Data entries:
━━━━━━━━━━━━━━━━━━━━
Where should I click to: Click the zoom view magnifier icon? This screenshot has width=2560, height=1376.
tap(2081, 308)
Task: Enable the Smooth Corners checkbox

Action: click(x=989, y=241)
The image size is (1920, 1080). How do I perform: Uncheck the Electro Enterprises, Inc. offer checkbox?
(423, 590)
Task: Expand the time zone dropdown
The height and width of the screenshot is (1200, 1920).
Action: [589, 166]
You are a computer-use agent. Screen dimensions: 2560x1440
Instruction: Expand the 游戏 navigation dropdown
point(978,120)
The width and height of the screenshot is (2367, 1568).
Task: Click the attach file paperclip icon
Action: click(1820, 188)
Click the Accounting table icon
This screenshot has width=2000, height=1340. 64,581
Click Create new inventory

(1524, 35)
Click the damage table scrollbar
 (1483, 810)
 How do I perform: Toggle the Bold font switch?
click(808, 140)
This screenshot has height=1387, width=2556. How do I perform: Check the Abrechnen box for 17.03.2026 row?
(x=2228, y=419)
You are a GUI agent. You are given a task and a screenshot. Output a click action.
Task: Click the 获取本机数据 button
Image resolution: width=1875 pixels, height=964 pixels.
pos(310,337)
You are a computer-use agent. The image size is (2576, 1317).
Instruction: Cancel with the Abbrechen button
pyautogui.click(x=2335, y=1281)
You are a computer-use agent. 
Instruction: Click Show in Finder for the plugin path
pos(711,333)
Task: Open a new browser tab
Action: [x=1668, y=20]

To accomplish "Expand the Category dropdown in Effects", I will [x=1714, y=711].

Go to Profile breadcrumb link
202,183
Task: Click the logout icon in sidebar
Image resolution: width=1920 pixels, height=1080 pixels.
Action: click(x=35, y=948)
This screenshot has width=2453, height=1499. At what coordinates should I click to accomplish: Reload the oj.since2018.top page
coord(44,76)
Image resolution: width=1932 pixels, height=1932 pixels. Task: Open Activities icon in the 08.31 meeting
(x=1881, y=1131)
━━━━━━━━━━━━━━━━━━━━
Task item: Copy the entries exactly, leaving no line out.

Answer section:
Where should I click to: Click the zoom view magnifier icon? This screenshot has width=2560, height=1376.
tap(2081, 308)
Task: Enable the Smooth Corners checkbox

Action: click(x=989, y=241)
The image size is (1920, 1080). How do I perform: Uncheck the Electro Enterprises, Inc. offer checkbox?
(423, 590)
Task: Expand the time zone dropdown
The height and width of the screenshot is (1200, 1920).
Action: [589, 166]
You are a computer-use agent. Screen dimensions: 2560x1440
Instruction: Expand the 游戏 navigation dropdown
point(978,120)
The width and height of the screenshot is (2367, 1568).
Task: Click the attach file paperclip icon
Action: click(1820, 188)
Click the Accounting table icon
This screenshot has width=2000, height=1340. 64,581
Click Create new inventory

(1524, 35)
Click the damage table scrollbar
 (1483, 810)
 How do I perform: Toggle the Bold font switch?
click(808, 140)
This screenshot has height=1387, width=2556. How do I perform: Check the Abrechnen box for 17.03.2026 row?
(x=2228, y=419)
You are a GUI agent. You are given a task and a screenshot. Output a click action.
Task: Click the 获取本机数据 button
Image resolution: width=1875 pixels, height=964 pixels.
pos(310,337)
You are a computer-use agent. The image size is (2576, 1317).
Instruction: Cancel with the Abbrechen button
pyautogui.click(x=2335, y=1281)
You are a computer-use agent. 
Instruction: Click Show in Finder for the plugin path
pos(711,333)
Task: Open a new browser tab
Action: [x=1668, y=20]

To accomplish "Expand the Category dropdown in Effects", I will [x=1714, y=711].

Go to Profile breadcrumb link
202,183
Task: Click the logout icon in sidebar
Image resolution: width=1920 pixels, height=1080 pixels.
Action: click(x=35, y=948)
This screenshot has width=2453, height=1499. At what coordinates should I click to accomplish: Reload the oj.since2018.top page
coord(44,76)
Image resolution: width=1932 pixels, height=1932 pixels. Task: Open Activities icon in the 08.31 meeting
(x=1881, y=1131)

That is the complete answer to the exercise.